The main objective of the ScAlApplixproject is to analyze and solve scientific computing problems coming from complex research and industrial applications and involving scaling. This allows us to validate the numerical schemes, the algorithms and the associated softwares that we develop. We have today three reference application domains which are fluid mechanics, molecular dynamics and host-parasite systems in population dynamics. In these three domains, we study and simulate phenomena that are by nature multiscale and multiphysics, and that require enormous computing power. A major part of these works leads to industrial collaborations in particular with the CNES, ONERA, and with the french CEA/CESTA and CEA/Ile-de-France centers.
The numerical simulation of unsteady flows is still a challenge since efficient schemes and efficient implementations are needed. This challenge is even higher if large size problems are to be tackled, and if the meshes are not regular.

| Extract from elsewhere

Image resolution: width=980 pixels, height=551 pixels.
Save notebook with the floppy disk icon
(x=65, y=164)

Among the problems to be considered, one may list the computation of mixing layers, shock–vortices interactions, the noise generated by a flow. This last item clearly needs very high order schemes, and the today best schemes use regular structured meshes. Hence, one of our objectives is to construct very high order schemes for unstructured meshes.
Another example where large computer resources are needed is the simulation of multiphase flows. In that case, several difficulties must be faced: unsteady flows, complex geometries and a very complex physical model.

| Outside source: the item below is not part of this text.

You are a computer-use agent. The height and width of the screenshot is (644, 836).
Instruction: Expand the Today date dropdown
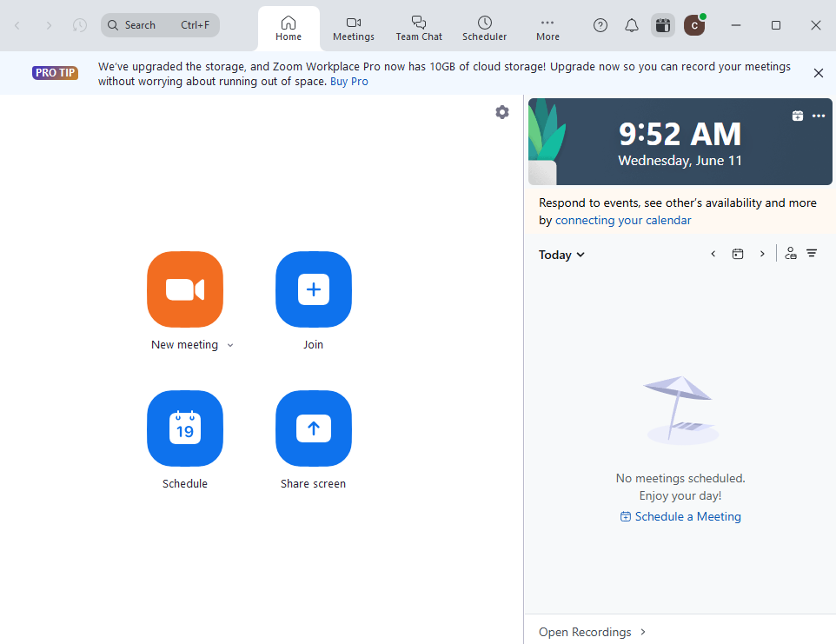coord(561,255)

Due to the increase of available computer power, new applications such as reaction paths, free energy computations, biomolecular dynamics simulations or failure material simulations are now commonly performed by chemists. These computations simulate systems up to several thousands of atoms, for large time scales up to several nanoseconds. The larger the simulation is, the smaller the computational cost of the potential driving the phenomena is, resulting in low precision results. To achieve realistic results, simulations need to include the environment surrounding the molecules, such as water and membranes, resulting in system sizes up to about several hundred thousands of atoms. Furthermore, simulating the aggregation of proteins, which is critical for biologists studying viruses, requires models of up to one million atoms, with a simulation time up to one millisecond. This implies that atomistic simulations must be speeded up by several orders of magnitude. To obtain this speed, numerical and parallel algorithms must be improved, as well as their implementations on distributed or parallel architectures.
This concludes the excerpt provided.